→ WHAT IS REQUIRED: Here the job is to transcribe only the lines from the one containing "You are a computer-use" through the last line below, exactly as written; please leave out pictures.

→ RECORDS FOR THIS EXERCISE:

=== Begin Enclosure ===

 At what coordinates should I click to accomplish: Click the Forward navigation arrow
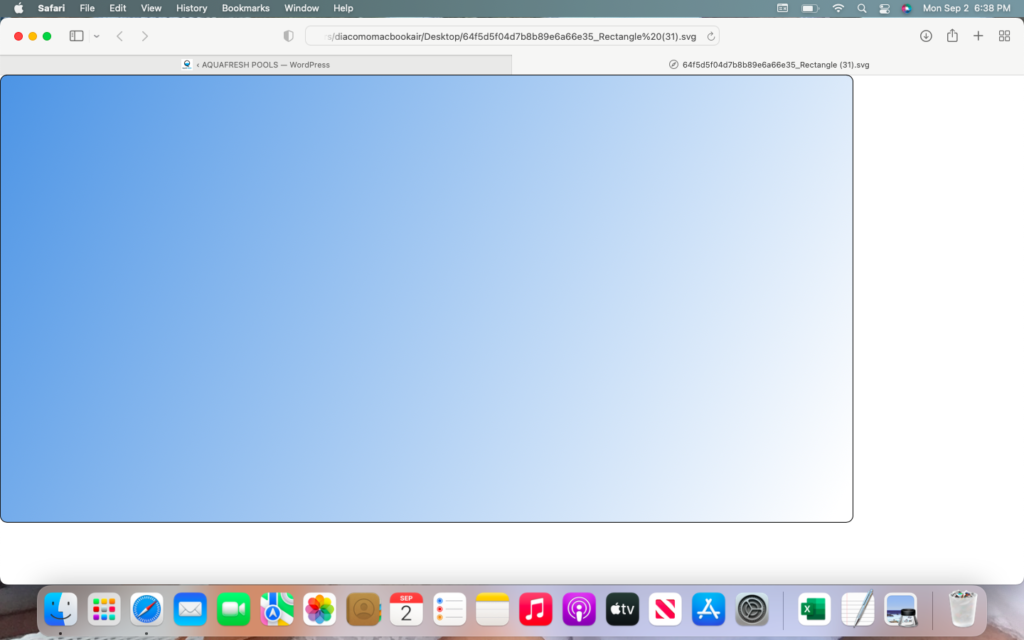[145, 36]
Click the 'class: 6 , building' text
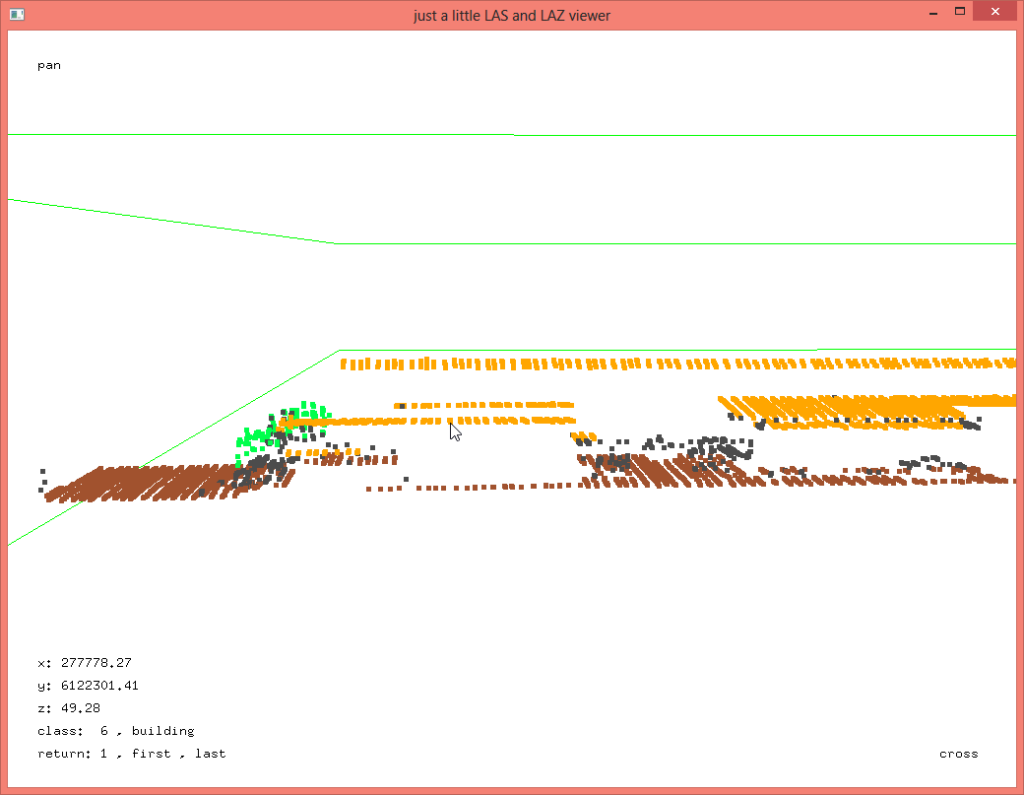Screen dimensions: 1024x795 pyautogui.click(x=116, y=731)

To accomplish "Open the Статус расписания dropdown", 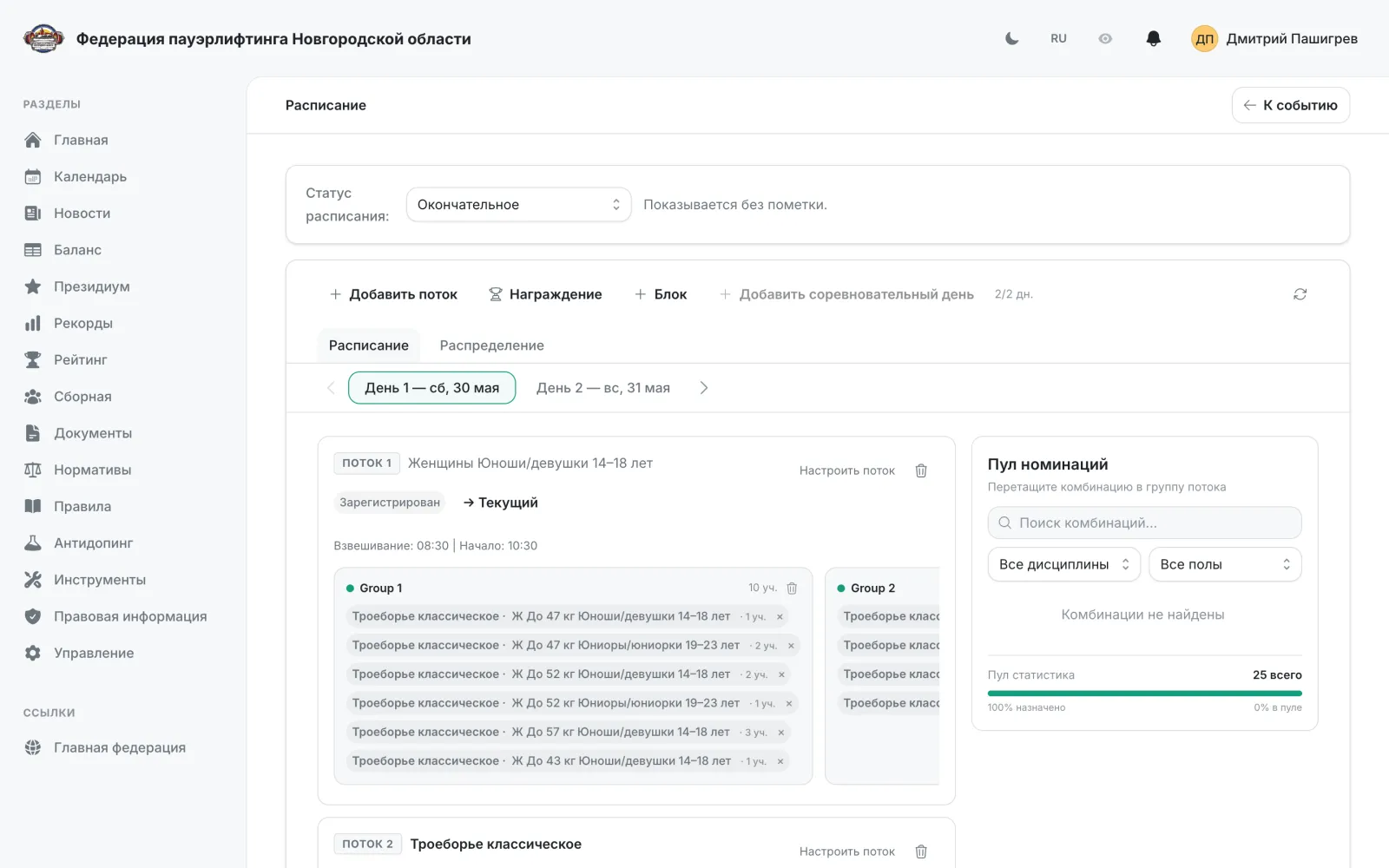I will click(518, 205).
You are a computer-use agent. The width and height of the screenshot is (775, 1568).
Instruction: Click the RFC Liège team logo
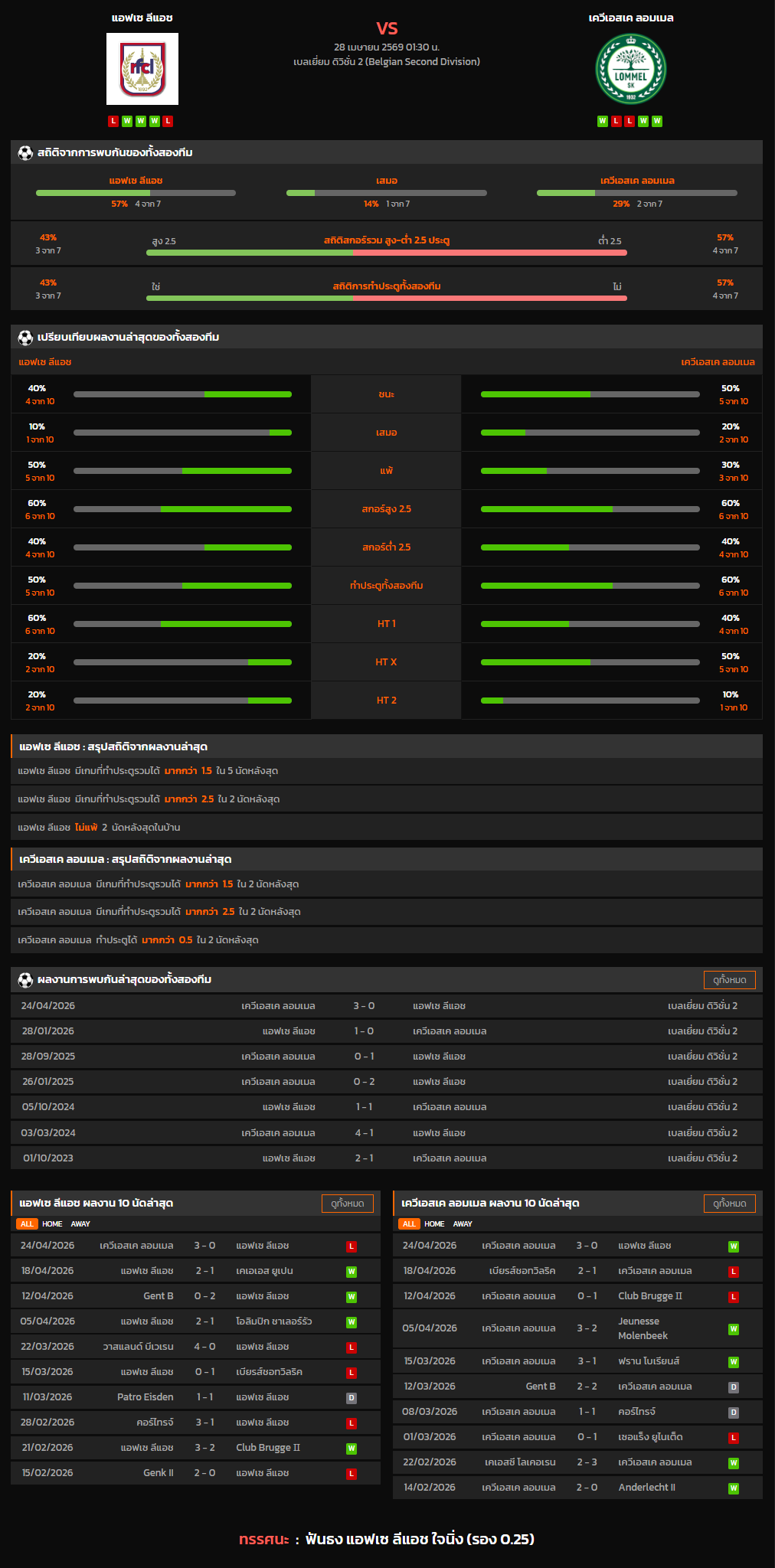[x=142, y=69]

=== End Enclosure ===

→ REPLY:
You are a computer-use agent. The width and height of the screenshot is (775, 1568).
Instruction: Click the RFC Liège team logo
[x=142, y=69]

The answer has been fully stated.